Today is the last Wednesday of Lent. Tomorrow is Holy Thursday, and the beginning of the Triduum. I began Lent with a fever, and am trying not to be annoyed that I'm ending Lent with another one, after years of not getting sick. 2014: The Fever Lent.

I don't know if it's a good thing or a bad thing. It's making me remember this Lent, which could be good; the last Lent I actually remember was one during which I walked every day, praying the Rosary as I strode along with Howie on his leash. Before that, I don't really remember Lents, except for 2001, when I slept on the floor and kept a dream journal -- which proved fruitful for me. But I will remember this Fever Lent.

Focusing on the Ignatian Examen as much as my fevered brain can, I've tried to let myself get away from thinking that this world is the reality of mankind. It isn't. It's a construct, much like the world of The Matrix. (At least the first one in the trilogy -- the other two were just stupid.) We move through it, but it isn't what's real.

Or better said, it isn't what is ultimately real.

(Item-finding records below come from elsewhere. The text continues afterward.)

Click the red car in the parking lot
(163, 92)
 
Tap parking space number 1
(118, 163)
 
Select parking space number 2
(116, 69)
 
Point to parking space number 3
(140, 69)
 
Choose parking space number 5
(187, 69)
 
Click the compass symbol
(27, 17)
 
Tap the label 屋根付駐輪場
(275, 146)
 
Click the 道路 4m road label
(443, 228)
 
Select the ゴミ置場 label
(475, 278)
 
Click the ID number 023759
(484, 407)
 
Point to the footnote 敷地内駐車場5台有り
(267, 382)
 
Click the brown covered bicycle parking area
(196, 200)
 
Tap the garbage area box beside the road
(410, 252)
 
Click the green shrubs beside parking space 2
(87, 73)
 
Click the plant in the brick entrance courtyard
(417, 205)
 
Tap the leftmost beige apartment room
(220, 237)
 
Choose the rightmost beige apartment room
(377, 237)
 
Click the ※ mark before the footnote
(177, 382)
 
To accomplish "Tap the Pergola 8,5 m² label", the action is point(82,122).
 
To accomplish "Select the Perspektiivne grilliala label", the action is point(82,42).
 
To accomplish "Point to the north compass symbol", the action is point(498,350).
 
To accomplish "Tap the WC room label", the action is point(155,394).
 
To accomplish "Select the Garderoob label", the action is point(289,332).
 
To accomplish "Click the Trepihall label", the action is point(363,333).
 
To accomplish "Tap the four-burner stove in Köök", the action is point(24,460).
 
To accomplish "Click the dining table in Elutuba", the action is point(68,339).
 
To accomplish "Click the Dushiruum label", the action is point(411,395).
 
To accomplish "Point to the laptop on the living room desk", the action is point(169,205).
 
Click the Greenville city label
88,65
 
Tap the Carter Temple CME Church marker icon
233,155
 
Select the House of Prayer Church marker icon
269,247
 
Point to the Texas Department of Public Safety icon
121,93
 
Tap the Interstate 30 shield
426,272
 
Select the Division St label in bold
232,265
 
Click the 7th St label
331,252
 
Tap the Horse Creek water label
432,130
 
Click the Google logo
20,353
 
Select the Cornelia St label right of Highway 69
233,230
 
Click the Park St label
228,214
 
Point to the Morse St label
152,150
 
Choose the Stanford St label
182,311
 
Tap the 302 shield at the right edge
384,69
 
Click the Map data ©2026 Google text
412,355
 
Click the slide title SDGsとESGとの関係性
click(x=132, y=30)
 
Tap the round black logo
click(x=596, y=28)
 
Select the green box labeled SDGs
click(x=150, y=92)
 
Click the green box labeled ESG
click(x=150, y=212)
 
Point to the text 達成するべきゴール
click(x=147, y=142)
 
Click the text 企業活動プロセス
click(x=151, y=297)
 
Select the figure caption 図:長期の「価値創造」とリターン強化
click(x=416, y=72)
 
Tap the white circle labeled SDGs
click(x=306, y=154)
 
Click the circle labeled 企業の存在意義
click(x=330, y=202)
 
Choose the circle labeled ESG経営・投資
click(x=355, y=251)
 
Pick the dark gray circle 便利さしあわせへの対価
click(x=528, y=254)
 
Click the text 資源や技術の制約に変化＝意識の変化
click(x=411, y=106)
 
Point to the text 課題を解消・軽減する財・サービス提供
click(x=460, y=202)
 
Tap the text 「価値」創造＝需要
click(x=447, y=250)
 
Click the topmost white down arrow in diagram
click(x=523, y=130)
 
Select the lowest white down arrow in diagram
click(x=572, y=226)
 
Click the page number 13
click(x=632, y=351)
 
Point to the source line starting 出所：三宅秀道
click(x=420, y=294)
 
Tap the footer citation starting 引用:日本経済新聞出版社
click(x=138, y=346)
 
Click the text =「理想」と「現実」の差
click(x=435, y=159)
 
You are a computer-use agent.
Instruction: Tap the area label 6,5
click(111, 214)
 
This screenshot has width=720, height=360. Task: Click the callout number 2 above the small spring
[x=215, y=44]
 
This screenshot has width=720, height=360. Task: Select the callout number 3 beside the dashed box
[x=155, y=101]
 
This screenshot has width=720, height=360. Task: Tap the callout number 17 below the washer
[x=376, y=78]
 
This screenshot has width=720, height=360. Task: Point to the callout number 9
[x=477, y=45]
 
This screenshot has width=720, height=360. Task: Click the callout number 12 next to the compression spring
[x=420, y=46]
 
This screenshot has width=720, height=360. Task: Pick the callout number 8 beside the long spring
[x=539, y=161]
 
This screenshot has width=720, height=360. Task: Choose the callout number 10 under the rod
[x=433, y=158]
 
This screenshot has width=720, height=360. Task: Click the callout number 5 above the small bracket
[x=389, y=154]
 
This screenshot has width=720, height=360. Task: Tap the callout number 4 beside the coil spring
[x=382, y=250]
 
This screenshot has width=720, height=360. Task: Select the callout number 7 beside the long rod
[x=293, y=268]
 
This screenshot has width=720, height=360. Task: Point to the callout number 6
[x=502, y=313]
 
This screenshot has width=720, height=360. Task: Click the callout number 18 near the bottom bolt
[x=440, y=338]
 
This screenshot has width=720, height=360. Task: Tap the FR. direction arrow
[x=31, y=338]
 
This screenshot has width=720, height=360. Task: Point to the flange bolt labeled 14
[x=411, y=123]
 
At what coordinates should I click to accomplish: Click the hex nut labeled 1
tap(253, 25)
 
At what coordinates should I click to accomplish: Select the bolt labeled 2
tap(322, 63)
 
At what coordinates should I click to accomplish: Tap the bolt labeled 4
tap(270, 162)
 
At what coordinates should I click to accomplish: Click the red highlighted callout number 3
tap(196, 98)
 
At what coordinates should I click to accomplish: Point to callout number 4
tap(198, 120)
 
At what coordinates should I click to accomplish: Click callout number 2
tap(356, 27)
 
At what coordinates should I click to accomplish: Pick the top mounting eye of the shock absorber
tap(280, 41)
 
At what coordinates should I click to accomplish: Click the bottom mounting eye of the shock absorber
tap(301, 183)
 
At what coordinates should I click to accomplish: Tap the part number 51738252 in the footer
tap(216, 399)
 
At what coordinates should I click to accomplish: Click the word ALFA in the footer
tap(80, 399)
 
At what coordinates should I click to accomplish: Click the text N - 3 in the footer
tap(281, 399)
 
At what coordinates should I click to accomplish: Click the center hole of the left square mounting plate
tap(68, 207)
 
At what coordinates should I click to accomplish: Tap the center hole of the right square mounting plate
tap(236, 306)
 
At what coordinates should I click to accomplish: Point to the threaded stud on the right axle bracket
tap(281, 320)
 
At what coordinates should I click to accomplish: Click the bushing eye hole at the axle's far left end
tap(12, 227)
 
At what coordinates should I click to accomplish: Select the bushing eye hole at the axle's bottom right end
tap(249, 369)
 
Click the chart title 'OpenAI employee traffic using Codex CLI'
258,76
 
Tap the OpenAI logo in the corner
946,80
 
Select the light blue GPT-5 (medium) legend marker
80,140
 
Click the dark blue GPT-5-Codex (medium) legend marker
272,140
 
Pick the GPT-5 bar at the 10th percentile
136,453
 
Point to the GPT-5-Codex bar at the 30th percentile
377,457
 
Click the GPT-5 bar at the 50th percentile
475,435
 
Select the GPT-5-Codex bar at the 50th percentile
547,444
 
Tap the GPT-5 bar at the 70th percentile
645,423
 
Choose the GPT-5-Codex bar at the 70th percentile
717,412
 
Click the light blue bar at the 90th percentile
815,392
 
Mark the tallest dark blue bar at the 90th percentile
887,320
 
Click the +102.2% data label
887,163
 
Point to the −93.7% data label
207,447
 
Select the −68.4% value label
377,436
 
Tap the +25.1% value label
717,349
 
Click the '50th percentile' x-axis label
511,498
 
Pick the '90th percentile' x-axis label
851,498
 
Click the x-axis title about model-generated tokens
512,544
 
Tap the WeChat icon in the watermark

Anyway, the Examen begins with this sentence: "Recall you are in the presence of God." Now somehow, that calls to mind being in the presence of the King, or maybe being called before the presence of the judge, as though we stand before God. God over there, us over here. We are in front of God. We are in God's room. God sits on his throne and smacks his head over the idiot standing with hat in hand bawling, "Please, Massa, don' beat on this poor old sinner!"

Phraseology can be tricky. What if the word in that sentence -- "in" -- was the focus?

God is not over there or apart from us. God is All in All. There is no "place" that God goes away to when he's tired of hearing us whine; indeed, God doesn't get tired.

The presence of God is what is real. I need to recall daily that I am in that presence. Embedded, carried, held, -- inside, not apart. Not standing in front of, not down on Earth looking up at clouds wondering if God is reclining up there, not on the other side of some impenetrable wall. This creation is God, held in being by God, and I am in that.

For me, this is a good thought to carry away from this Lent. 2014, the Lent of Fever and In.